* _What you should do_
When you set down the entries, keep every word exactly as it is but drop the pictures.

* _Source information_
□ □ □ □

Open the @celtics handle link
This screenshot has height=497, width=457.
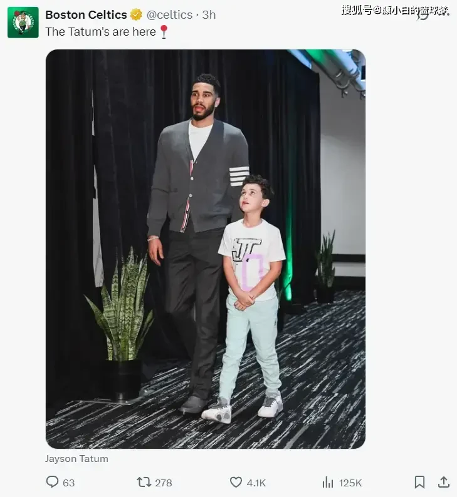click(169, 14)
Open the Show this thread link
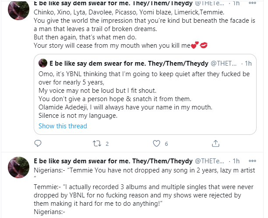The width and height of the screenshot is (268, 218). pyautogui.click(x=63, y=126)
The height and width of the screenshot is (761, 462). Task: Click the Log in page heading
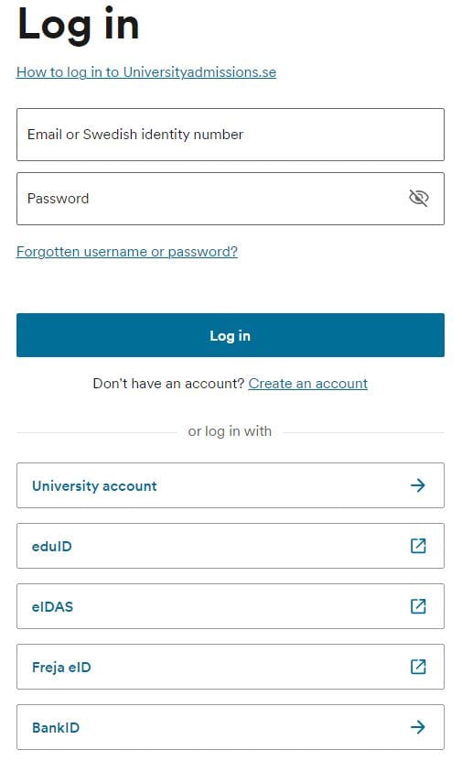(78, 24)
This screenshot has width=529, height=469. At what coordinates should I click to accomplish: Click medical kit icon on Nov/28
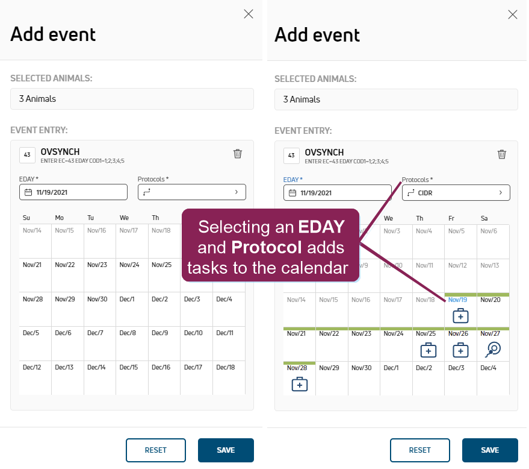(299, 383)
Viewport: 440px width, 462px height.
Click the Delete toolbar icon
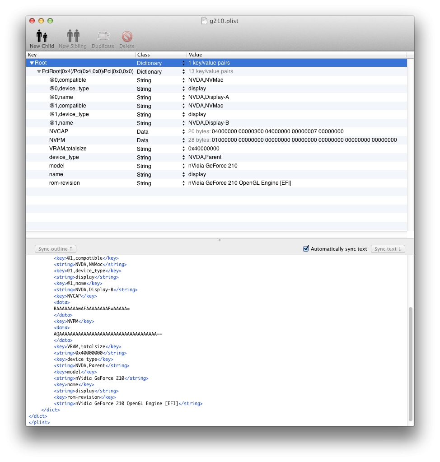pos(127,37)
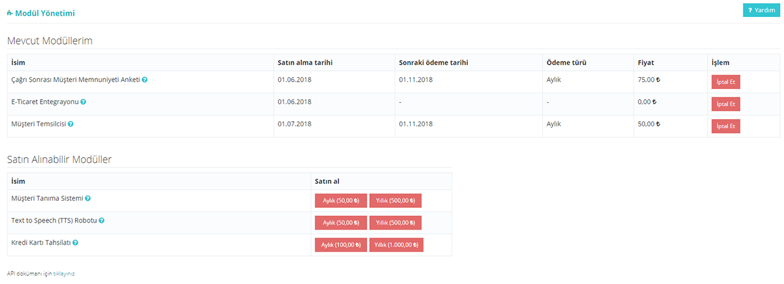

□ □ □ □

* _Reply_
Open the @celtics handle link
This screenshot has height=497, width=457.
click(169, 14)
Open the Show this thread link
The width and height of the screenshot is (268, 218). pyautogui.click(x=63, y=126)
The height and width of the screenshot is (761, 462). Task: Click the Log in page heading
(78, 24)
This screenshot has width=529, height=469. At what coordinates should I click to accomplish: Click medical kit icon on Nov/28
(299, 383)
Viewport: 440px width, 462px height.
Click the Delete toolbar icon
pos(127,37)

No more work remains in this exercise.